TITLE:
Model-Free Feature Screening via Maximal Information Coefficient (MIC) for Ultrahigh-Dimensional Multiclass Classification
AUTHORS:
Tingting Chen, Guangming Deng
KEYWORDS:
Ultrahigh-Dimensional, Feature Screening, Model-Free, Maximal Information Coefficient (MIC), Multiclass Classification
JOURNAL NAME:
Open Journal of Statistics,
Vol.13 No.6,
December
28,
2023
ABSTRACT: It is common for datasets to contain both
categorical and continuous variables. However, many feature screening methods
designed for high-dimensional classification assume that the variables are
continuous. This limits the applicability of
existing methods in handling this complex scenario. To address this issue,
we propose a model-free feature screening approach for ultra-high-dimensional
multi-classification that can handle both categorical and continuous variables.

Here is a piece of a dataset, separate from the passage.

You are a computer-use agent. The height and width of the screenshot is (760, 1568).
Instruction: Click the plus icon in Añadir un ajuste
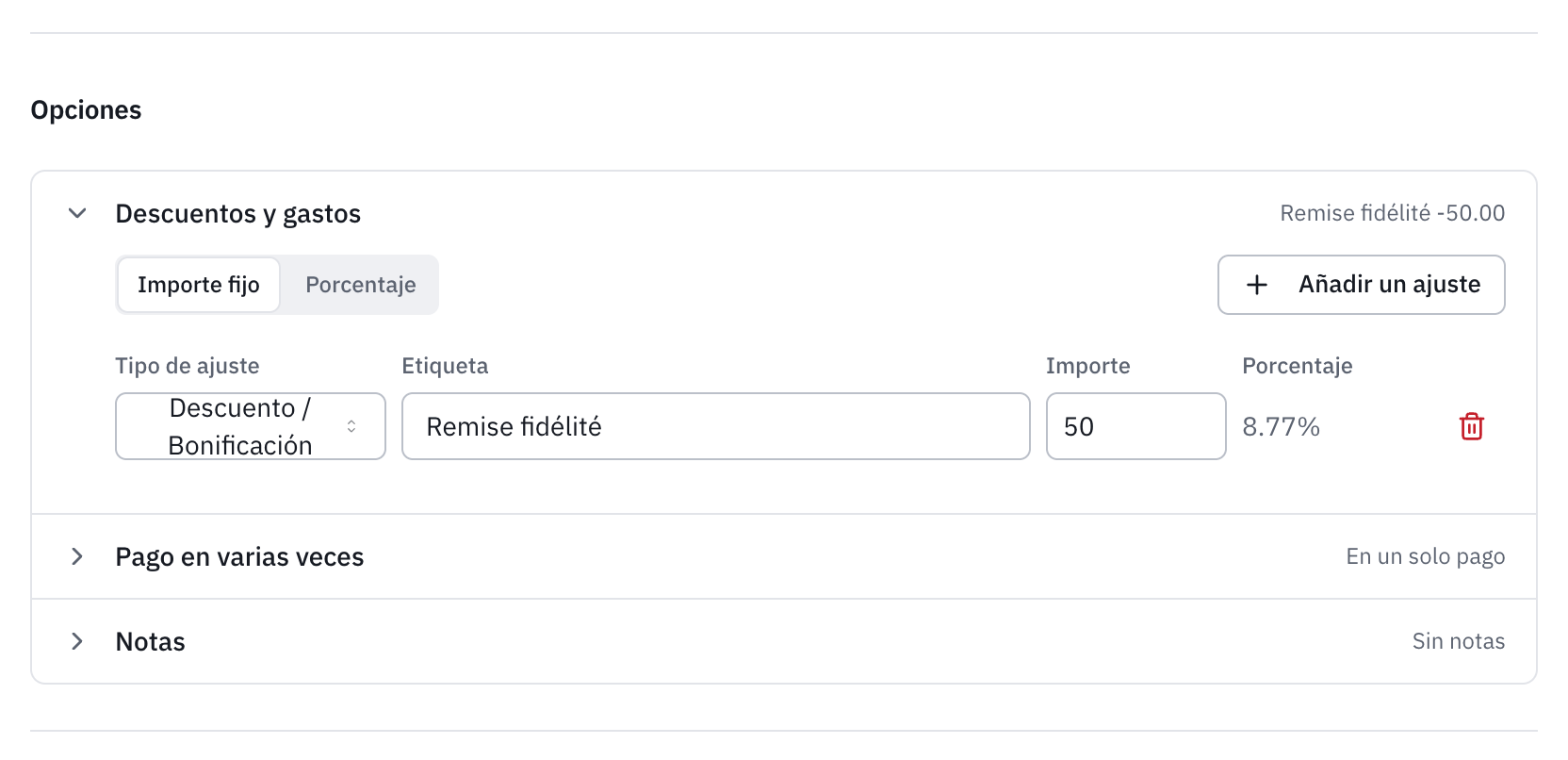click(x=1257, y=285)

Our proposed feature screening method utilizes the Maximal Information
Coefficient to assess the predictive power of the variables. By satisfying
certain regularity conditions, we have proven that our screening procedure
possesses the sure screening property and ranking consistency properties. To
validate the effectiveness of our approach, we conduct simulation studies and
provide real data analysis examples to demonstrate its performance in finite
samples. In summary, our proposed method offers a solution for effectively
screening features in ultra-high-dimensional datasets with a mixture of
categorical and continuous covariates.